Given that the law is silent on many privacy-related concerns, is just following regulations—some of which may be substantially outdated and not in pace with technological advancements—truly an appropriate form of due diligence for “smart business”? Furthermore, local privacy regulations might not be able to stop international corporations from employing AI to violate the private rights of local residents.

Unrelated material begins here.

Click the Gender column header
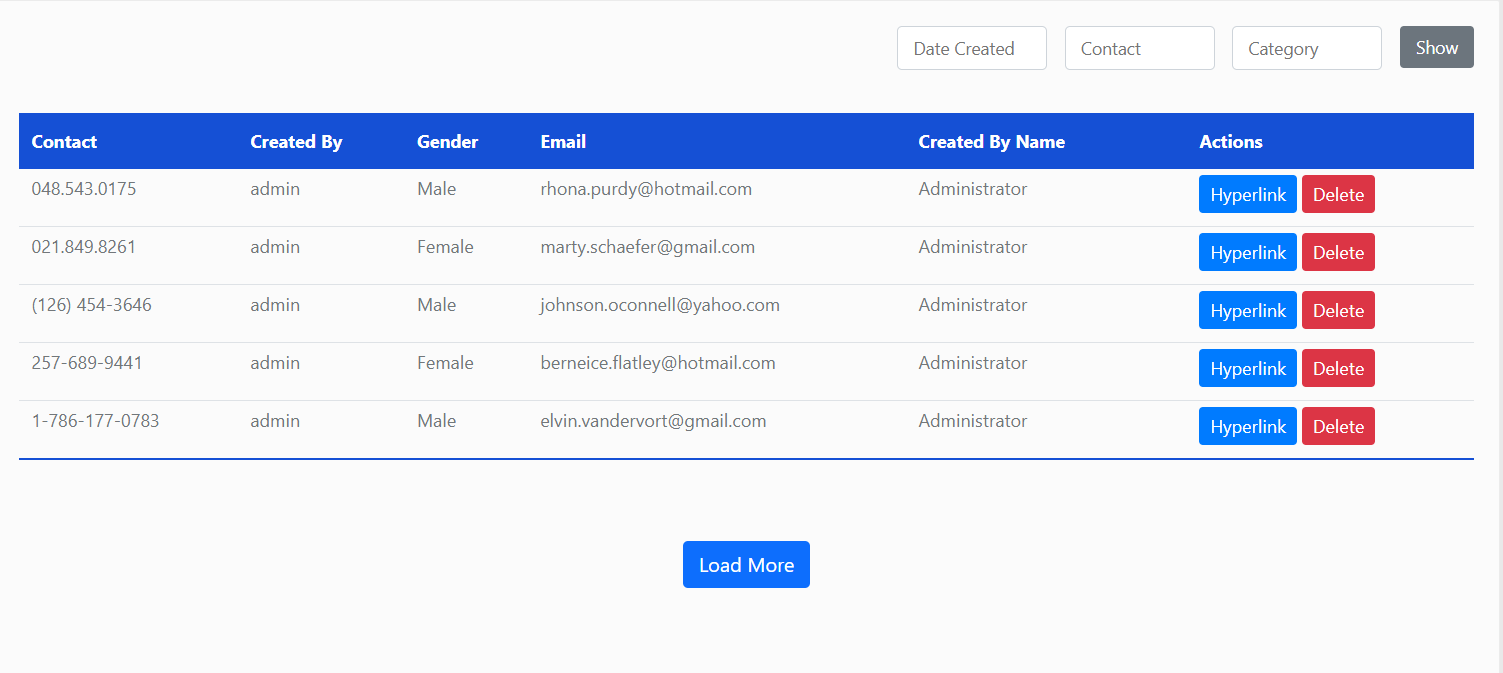point(447,141)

Why do 98% of Americans still think that they should be able to choose how their data is shared? Why do 79% of Indians still feel that selling their data to outside parties is unsettling? Why do 74% of global respondents still worry about their data? Why take these actions if privacy regulation and compliance were really adequate? Consequently, despite popular belief, regulatory rules are not always as successful as they might be, particularly when it comes to “smart business.” Stated differently, the simple observance of privacy rules is an essential but far from sufficient condition for truly astute (and ethical) business.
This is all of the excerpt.